AncestryDNA’s service might seem like magic from the outside: pay $99, spit in a vial, stick it in the mail, and then wait for a report telling you where from where your ancestors hail and that you have a fifth cousin in St. Louis. It’s very much a scientific endeavor, though — and one that requires generating a lot of data. At this point, every advance the genetic-analysis arm of genealogy service Ancestry.com makes toward pinpoint-accurate analysis is also a step toward outgrowing the cutting edge of commercial big data technologies.
Like the field of genetics overall, the state of the art for AncestryDNA is moving fast. In fact, AncestryDNA Senior Vice President and General Manager Ken Chahine explained in a recent interview, figuring out your ethnicity hardly required even required a DNA test three years ago. All the company could have told customers is whether they were of European, African or Asian descent.
“You don’t need a genetic test to figure that out,” he joked. “You need a mirror.”
He compared that level of granularity to being able to thumb through a book written in many languages and see when it changes from English to Russian to Chinese, for example. What’s more difficult is figuring out when it changes within the same family of languages, say from Italian to Spanish to Portuguese. From a genetic point of view, the latter is “orders of magnitude harder,” Chahine said.
From looking at languages to reading them
Fast-forward a year and a half, and the company had solved that problem. Now, it can tell customers from which one of 26 regions around the world their ancestors were born. Soon, Chahine predicts, AncestryDNA will be able to tell customers what countries they’re from originally and even which regions within those countries.
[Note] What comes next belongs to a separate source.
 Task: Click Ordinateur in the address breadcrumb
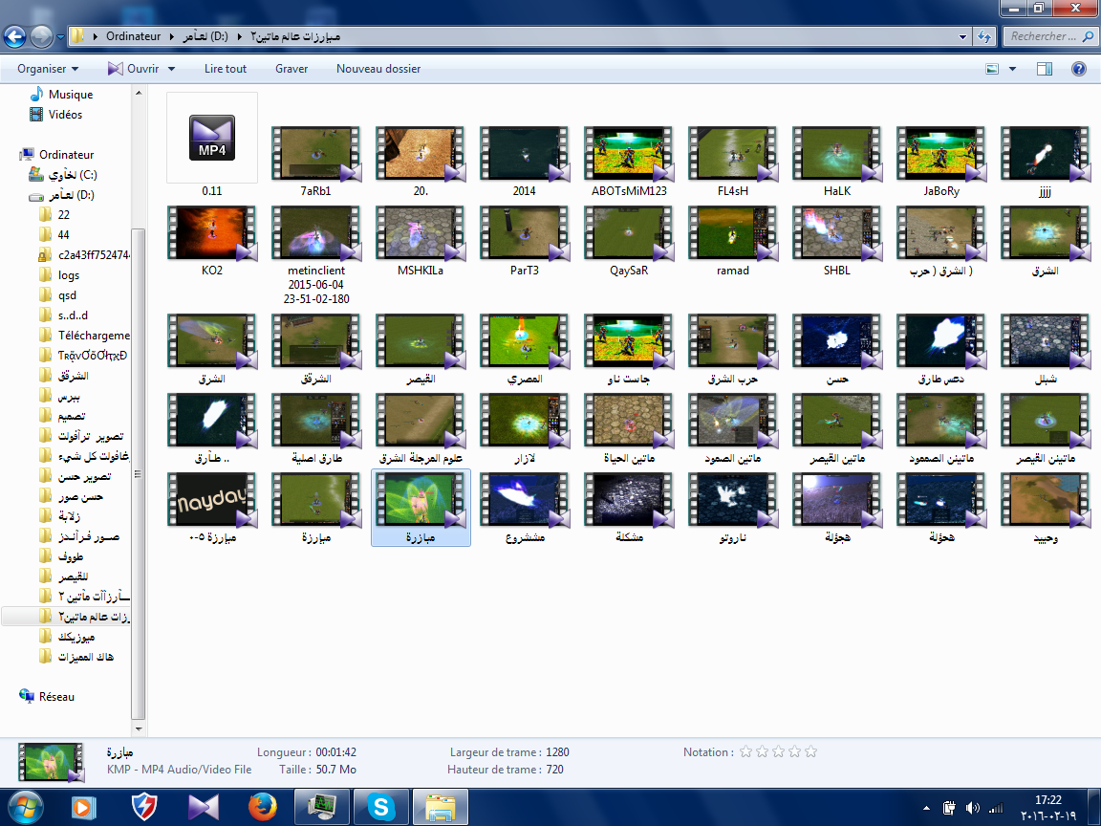[133, 37]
Part of the solution is its team of scientists constantly working to improve the company’s algorithms, but a big part of it is data. AncestryDNA has tested more than 200,000 people as part its consumer services and it has a pristine, pedigreed set of 100,000 DNA samples from around the world, collected separately over 10 years, for which it can verify the ethnicity of the people who gave them.
Chahine calls it “truly an invaluable data set.” Comparing customer DNA against those profiles helps AncestryDNA figure out where customers’ genealogies trace back, and each new customer the company analyzes also helps it detect patterns among people from more-specific geographic regions. Someone with Mediterranean roots is now someone with southern Italian roots.
Going back to the well of literacy analogies, Chahine compares this next step to learning to read and write in a language rather than just knowing the alphabet. “We’re collecting enough data where we can actually start making words,” he said.
After it figures out someone’s background, AncestryDNA moves onto determining who’s related to whom. It’s easy enough to detect first cousins — they should have long strands of identical DNA, Chahine explained — but the company claims it can determine with 95 percent accuracy if two people shared an ancestor five generations ago.
What’s amazing is how related everyone in the world is: Even within its relatively small database of users — 200,000 people out of billions — “the probability of [discovering] a fourth cousin is pretty amazing,” Chahine said. Someone of Northern European descent, as the majority of AncestryDNA users are, will probably have between 10 and 40 fourth cousins already in the company’s database.
If you’re curious about the privacy aspect of all this, check out the video below, which features Chahine at our Structure Data conference last year (it’s coming up again this year in March) talking about the tradeoffs people are willing to make between privacy and value. (Or just ask in the comments and I’ll share my notes on it.)
Outgrowing its infrastructure and algorithms
But this type of analysis also drives up the requirements for AncestryDNA to be able to scale its data-processing environment. It’s a problem with “really no end in sight” because everyone must be compared against everyone else in an always-growing database, he said. And although AncestryDNA is looking at different parts of the human genome in different ways than a researcher or service trying to discover disease markers would, it’s still looking at gigabytes of raw data per genome and even more after they’re analyzed.
Already, Chahine said, AncestryDNA has gotten to a point where the best-known algorithms don’t work at its scale and for its purposes. It’s possible the company’s Hadoop infrastructure might not be able to scale out enough to handle all the genetic data it’s generating and the company will have to develop its own technology for storing and processing information. This despite the fact that Hadoop can scale into the petabyte — or millions of gigabytes — range, and Ancestry.com itself was holding 4 petabytes of data in mid-2012.
“I suspect it’s gonna be a combination of using really clever science and algorithms with other tools that will allow us to scale this thing,” Chahine said.
Pattern matching versus marker-spotting
If there’s a silver lining to the scalability challenges AncestryDNA is facing, it might be that at least it’s working on a problem where accuracy is a relative term. This isn’t like interpreting DNA for medical purposes, where misreading one specific marker in one specific gene can be life-altering, the difference between a spotting a disease or not. That’s what 23andme was doing and that’s why it recently got taken to task by the FDA.
Yes, AncestryDNA is analyzing 700,000 markers per customer in order to determine someone’s ethnicity but, Chahine explained, misreading one of them won’t skew the results enough to, say, tell a Chinese person he’s Irish. ”We’re really looking at your data in the context of the population,” Chahine said. “… If we’re wrong a little bit, no big deal. … I’m never relying on one marker.”